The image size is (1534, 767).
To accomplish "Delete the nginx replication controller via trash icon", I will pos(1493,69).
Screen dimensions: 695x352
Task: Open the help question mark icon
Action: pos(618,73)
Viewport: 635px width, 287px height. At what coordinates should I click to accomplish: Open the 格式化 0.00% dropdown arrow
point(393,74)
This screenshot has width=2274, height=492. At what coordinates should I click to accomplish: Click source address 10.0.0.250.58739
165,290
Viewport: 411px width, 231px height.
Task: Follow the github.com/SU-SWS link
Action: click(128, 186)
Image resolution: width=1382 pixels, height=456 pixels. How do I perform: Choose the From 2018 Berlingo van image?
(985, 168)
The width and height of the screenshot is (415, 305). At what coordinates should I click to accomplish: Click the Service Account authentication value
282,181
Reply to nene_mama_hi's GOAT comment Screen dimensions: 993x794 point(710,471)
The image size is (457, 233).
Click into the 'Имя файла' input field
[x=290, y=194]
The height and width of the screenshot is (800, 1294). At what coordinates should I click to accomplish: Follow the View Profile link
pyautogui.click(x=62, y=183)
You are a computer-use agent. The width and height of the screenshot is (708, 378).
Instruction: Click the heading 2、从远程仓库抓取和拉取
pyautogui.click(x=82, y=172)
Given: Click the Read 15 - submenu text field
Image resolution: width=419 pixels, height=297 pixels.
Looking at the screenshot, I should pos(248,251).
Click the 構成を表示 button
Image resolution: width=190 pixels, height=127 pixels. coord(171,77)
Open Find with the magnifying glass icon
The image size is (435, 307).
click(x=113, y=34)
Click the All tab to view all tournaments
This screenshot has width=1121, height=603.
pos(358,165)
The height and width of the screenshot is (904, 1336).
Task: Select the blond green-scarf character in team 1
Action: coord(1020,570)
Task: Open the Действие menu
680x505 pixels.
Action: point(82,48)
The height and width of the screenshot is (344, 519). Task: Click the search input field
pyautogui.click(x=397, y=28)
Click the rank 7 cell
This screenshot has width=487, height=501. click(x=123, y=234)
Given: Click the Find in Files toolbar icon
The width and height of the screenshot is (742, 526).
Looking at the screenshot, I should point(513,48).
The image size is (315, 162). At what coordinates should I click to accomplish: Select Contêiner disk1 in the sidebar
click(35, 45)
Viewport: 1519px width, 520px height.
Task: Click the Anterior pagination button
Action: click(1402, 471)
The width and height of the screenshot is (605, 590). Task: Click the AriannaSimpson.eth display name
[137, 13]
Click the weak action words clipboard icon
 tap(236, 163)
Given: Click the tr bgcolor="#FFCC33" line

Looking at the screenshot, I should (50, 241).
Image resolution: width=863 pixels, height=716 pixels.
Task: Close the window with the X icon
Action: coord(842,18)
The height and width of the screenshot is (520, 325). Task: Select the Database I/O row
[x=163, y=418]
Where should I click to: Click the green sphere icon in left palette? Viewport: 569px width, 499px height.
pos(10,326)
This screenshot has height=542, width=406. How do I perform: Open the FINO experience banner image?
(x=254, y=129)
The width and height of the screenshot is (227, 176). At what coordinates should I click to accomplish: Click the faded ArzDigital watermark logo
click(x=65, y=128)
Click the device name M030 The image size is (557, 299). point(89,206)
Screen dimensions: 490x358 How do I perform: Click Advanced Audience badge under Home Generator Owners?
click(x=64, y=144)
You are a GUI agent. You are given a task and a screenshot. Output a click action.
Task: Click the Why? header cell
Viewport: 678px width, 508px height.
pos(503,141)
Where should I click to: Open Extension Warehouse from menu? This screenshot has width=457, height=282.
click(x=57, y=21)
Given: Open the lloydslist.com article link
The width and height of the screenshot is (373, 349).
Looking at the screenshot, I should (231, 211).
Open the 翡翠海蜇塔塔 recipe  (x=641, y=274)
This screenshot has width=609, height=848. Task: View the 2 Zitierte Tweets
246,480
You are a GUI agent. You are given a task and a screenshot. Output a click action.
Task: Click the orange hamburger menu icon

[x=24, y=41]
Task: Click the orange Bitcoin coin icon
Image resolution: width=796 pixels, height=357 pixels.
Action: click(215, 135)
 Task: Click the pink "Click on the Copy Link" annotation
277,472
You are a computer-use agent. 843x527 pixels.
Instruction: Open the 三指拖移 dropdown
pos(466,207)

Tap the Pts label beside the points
⁂
TASK ITEM | Starting at the line that contains "Instruction: Open the 三指拖移 dropdown" and ending at the last line of the data, repeat each line exactly; include nothing else.

EXERCISE ANSWER |
Instruction: Open the 三指拖移 dropdown
pos(466,207)

Tap the Pts label beside the points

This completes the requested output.